*Given passage*.
↓↓↓

These issues have become more urgent because low commodity prices, serious problems in the sugar industry and reducing production in several sectors are creating severe problems. The Bank of Guyana reported some weeks ago that every sector of the economy has shown a decline except mining. The construction industry has slowed dramatically because houses are no longer being built. Negative factors, such as a return to the era of nationalization of personal property for the building of government offices will not help.
Some may conclude that the President stayed away from economic matters in order not to steal the Minister of Finance’s thunder when the latter presents his budget shortly. But such a conclusion would not be justified having regard to the President’s criticisms of the past Government’s management of the economy. This is par for the course, but we are now fifteen months away from the change in Government and the way in which this Government is spending money suggests that the coffers are overflowing. Take only two – the increase in ministerial salaries and the D’Urban Park development. Empty government coffers is not a legislative matter. It is political red meat.
The President threw another hunk of red meat to his political supporters by offering coroners’ inquests for the 400 persons allegedly killed during the PPP’s terms of offices. This is an issue that has frequently engaged the attention of many persons and organizations, which have accused the past PPP governments of atrocities ranging from genocide to murder to collusion in the killings, with efforts to make linkages with drug smuggling, Roger Khan and PPP/C Governments. At least a start could have been made on this in the fifteen months since the Government was elected. Laws already exist for this to happen and past PPP/C governments would no doubt be anxious to have them commence to ascertain whether there is any evidence of their culpability, which they deny. But instead of starting the process, the President used the opportunity of his address to the National Assembly to do some politicking.
It is commendable that the President has commenced the process of addressing the National Assembly at the beginning of every session. It should trigger advanced planning for a legislative agenda, the initiation of which the Parliamentary Management Committee had encouraged in times past, without much success. But the temptation must be resisted to use the occasion to score political points. There are numerous opportunities to do so. And in fact a legislative agenda itself is an opportunity to make political statements by the quality of the legislative plans advanced by the Government. For this the President can go high and still achieve a political objective.

↑↑↑

*Data extract*.
↓↓↓

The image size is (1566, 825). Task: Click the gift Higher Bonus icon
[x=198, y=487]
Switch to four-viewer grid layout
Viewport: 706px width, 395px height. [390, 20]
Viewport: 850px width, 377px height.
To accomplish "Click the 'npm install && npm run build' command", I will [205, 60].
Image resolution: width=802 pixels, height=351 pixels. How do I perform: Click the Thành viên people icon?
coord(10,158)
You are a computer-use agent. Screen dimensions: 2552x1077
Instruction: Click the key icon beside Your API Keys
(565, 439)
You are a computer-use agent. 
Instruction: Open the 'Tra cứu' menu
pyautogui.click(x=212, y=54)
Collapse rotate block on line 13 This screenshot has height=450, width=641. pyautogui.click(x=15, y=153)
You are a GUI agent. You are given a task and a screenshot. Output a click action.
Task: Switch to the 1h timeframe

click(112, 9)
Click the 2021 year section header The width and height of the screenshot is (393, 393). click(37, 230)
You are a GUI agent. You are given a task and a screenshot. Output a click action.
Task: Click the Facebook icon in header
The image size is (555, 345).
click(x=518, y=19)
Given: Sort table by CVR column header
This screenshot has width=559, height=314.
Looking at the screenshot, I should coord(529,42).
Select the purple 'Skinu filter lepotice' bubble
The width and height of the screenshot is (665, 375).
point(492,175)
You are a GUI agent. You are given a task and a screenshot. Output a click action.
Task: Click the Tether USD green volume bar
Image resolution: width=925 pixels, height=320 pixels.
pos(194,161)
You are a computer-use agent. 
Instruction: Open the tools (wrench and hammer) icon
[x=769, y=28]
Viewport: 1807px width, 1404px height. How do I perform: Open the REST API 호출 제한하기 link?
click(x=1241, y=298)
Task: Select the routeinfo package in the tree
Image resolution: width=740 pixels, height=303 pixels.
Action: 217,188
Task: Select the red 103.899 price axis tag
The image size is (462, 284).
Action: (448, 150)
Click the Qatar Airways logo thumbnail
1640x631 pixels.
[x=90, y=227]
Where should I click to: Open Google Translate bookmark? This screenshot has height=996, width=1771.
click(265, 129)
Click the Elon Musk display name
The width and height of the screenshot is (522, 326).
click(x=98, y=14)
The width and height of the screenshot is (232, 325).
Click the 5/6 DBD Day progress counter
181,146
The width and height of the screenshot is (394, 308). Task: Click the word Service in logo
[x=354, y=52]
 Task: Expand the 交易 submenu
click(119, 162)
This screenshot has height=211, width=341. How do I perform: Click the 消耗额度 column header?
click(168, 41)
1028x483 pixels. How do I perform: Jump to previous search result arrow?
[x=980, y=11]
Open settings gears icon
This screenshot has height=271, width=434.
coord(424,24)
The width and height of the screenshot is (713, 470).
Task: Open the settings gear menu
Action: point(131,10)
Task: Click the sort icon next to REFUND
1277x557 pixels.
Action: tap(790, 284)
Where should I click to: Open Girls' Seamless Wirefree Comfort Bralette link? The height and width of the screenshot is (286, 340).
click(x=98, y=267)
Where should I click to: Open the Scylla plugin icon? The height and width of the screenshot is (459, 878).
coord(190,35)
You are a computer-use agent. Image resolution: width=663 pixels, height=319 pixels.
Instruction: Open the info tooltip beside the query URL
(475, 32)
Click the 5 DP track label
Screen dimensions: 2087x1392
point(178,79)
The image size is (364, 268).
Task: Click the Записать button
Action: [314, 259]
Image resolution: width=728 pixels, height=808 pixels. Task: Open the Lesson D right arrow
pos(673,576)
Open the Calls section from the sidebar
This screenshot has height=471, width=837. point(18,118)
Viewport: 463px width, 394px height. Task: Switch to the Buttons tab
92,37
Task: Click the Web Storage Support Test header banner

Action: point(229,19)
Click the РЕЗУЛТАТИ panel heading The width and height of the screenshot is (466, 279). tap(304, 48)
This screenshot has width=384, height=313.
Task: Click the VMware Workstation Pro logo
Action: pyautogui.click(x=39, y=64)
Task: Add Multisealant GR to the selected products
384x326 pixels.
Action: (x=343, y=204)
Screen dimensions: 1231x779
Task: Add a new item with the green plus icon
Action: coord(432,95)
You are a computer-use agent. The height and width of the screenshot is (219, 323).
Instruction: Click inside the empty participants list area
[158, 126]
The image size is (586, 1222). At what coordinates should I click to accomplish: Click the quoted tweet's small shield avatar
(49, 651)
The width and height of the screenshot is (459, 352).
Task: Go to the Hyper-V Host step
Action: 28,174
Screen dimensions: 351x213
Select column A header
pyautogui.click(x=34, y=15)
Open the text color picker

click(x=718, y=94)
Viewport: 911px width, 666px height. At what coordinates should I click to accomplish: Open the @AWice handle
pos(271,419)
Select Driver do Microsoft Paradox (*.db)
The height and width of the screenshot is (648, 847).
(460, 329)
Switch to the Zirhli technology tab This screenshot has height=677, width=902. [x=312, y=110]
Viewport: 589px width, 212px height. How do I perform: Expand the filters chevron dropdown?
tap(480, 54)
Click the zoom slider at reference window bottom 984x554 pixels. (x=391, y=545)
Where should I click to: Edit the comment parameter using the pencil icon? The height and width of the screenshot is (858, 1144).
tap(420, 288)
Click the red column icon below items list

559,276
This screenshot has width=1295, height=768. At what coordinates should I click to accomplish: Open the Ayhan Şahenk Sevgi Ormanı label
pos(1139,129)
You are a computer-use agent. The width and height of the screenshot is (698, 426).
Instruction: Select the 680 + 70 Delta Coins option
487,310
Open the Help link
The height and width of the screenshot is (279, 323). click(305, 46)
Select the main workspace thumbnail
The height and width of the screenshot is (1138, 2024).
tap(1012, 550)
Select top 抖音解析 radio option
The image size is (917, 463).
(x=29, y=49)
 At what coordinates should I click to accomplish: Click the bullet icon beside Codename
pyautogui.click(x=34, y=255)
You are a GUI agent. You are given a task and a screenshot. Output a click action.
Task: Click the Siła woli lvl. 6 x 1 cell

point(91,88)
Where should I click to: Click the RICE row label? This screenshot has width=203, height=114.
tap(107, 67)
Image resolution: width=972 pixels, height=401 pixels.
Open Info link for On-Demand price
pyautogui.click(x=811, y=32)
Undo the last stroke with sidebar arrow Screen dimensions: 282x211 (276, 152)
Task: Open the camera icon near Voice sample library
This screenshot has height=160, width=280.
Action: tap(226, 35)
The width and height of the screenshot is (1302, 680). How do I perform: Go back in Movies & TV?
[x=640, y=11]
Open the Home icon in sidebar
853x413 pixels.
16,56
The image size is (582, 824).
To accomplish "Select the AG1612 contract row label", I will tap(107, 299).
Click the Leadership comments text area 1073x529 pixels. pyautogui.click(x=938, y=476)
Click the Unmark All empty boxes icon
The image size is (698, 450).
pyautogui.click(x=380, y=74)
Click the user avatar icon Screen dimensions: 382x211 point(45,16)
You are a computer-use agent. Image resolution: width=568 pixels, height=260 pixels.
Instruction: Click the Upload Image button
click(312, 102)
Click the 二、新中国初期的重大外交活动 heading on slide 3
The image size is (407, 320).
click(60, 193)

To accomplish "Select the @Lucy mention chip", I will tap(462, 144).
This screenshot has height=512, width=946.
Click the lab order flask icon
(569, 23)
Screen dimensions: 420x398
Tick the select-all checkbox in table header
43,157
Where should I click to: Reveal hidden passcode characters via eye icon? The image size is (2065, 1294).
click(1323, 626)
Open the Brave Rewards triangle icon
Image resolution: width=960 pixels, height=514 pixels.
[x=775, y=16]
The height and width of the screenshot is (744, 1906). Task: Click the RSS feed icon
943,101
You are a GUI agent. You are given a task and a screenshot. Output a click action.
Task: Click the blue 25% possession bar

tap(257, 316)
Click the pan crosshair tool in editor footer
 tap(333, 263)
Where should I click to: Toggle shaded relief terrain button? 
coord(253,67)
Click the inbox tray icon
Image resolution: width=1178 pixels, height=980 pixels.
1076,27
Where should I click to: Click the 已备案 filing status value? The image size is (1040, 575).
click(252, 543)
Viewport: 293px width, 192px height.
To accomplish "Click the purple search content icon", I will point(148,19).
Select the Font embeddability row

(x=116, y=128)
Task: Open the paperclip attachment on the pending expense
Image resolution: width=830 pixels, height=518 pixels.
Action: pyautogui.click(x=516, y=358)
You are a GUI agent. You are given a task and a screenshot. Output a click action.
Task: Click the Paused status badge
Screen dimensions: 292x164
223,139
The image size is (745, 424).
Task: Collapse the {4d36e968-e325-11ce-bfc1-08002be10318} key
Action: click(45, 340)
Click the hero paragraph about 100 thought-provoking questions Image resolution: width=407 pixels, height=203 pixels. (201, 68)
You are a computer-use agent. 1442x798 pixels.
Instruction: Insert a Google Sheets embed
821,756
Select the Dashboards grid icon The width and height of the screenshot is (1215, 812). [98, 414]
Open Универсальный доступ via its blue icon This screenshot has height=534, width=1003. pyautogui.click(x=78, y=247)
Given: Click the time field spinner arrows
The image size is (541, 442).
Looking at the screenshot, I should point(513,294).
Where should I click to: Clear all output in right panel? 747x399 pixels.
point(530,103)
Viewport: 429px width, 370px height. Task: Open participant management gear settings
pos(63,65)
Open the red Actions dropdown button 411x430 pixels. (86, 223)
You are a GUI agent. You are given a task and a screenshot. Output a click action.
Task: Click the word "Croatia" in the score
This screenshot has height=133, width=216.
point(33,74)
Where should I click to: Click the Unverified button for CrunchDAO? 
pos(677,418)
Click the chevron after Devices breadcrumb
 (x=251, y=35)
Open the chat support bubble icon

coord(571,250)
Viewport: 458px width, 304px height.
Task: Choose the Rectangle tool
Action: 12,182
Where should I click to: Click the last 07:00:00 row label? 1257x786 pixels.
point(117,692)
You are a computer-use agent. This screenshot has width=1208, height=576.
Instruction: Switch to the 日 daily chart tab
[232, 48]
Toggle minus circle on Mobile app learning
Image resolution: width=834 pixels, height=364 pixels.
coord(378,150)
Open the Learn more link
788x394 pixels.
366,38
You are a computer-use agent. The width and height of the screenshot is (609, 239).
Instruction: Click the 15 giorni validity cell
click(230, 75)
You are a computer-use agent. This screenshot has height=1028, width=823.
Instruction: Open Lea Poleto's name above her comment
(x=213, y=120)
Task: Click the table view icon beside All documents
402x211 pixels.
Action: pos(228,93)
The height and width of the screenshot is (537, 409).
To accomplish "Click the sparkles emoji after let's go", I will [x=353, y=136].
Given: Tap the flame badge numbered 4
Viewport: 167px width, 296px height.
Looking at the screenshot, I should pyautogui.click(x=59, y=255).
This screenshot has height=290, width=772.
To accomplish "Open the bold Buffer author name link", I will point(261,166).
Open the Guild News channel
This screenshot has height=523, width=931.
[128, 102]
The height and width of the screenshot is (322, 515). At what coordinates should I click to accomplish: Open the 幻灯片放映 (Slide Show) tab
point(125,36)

↑↑↑

*Exercises to complete*.
[a] List every industry or sector of the economy that the commentary on the President's address names.
[b] From the commentary on the President's address, return the text verbatim, starting with "These issues have" and going on through "will not help.".

*Results by task*.
[a]
- Sugar industry
- Mining
- Construction industry

[b]
These issues have become more urgent because low commodity prices, serious problems in the sugar industry and reducing production in several sectors are creating severe problems. The Bank of Guyana reported some weeks ago that every sector of the economy has shown a decline except mining. The construction industry has slowed dramatically because houses are no longer being built. Negative factors, such as a return to the era of nationalization of personal property for the building of government offices will not help.